Bisnis ini mengalami kemunduran ketika opium di Singapura dijual dengan harga lebih murah. Pemerintah kolonial juga memberlakukan sistem yang semakin ketat untuk mengendalikan harga dan pasokan. Nah, dari sinilah kemudian penyelundupan opium dimulai. Opium-opium gelap mulai mendarat di sepanjang pantai utara Jawa, kemudian merayap diam-diam di sepanjang jaringan rute-rute sungai. Pasokan terbesar kala itu mendarat di pesisir Jepara-Rembang, dari Juwana hingga Lasem. Cara ini dinilai sangat menjanjikan, sehingga banyak nelayan dan pemilik kapal yang kemudian banting kemudi. Mungkin inilah sebabnya pada masa lalu Juwana-Rembang dikenal sebagai “corong opium”.

 

Setengah berjongkok di tepi sumur, Pak Lan menjelaskan lagi. 

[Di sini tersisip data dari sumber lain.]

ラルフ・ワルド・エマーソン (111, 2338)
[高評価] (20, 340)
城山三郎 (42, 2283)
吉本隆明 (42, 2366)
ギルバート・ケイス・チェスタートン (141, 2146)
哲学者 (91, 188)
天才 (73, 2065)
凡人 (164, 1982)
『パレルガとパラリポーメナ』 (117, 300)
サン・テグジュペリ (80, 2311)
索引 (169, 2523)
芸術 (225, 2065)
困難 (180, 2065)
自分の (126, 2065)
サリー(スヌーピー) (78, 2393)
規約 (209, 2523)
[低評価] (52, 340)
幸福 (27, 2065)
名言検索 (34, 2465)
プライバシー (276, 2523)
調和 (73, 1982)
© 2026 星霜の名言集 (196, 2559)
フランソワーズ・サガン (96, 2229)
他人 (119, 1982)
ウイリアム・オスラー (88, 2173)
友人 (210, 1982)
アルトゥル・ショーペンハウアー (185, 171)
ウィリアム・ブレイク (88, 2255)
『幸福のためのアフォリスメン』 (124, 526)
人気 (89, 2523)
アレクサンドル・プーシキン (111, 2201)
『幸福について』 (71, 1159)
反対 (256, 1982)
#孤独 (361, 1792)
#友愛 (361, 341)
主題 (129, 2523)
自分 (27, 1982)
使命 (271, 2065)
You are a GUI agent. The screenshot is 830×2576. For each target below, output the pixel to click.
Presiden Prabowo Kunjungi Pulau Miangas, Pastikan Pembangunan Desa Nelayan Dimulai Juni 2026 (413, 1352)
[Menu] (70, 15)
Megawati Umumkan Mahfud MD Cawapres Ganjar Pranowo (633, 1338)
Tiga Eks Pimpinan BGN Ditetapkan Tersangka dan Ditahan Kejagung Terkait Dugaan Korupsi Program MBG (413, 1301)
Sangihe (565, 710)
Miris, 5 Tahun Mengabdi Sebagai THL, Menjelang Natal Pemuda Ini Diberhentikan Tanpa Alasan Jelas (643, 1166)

“Dulu sumur ini menjadi lalu lintas penyelundupan, Mbak. Dari pelabuhan Lasem, opium itu dibawa diam-diam melalui jalur sungai Lasem lalu diselundupkan melalui sumur ini. Rumah ini dulu menjadi salah satu tempat penimbunan opium gelap itu, sebelum diedarkan ke berbagai tempat di Pulau Jawa.”

 

Di depan Lawang Ombo memang mengalir sungai yang disebut-sebut Pak Lan tadi. Saya membayangkan situasi pada masa itu. Berpeti-peti opium diangkut dari pelabuhan diam-diam, lalu masuk ke rumah ini lewat lubang sekecil itu.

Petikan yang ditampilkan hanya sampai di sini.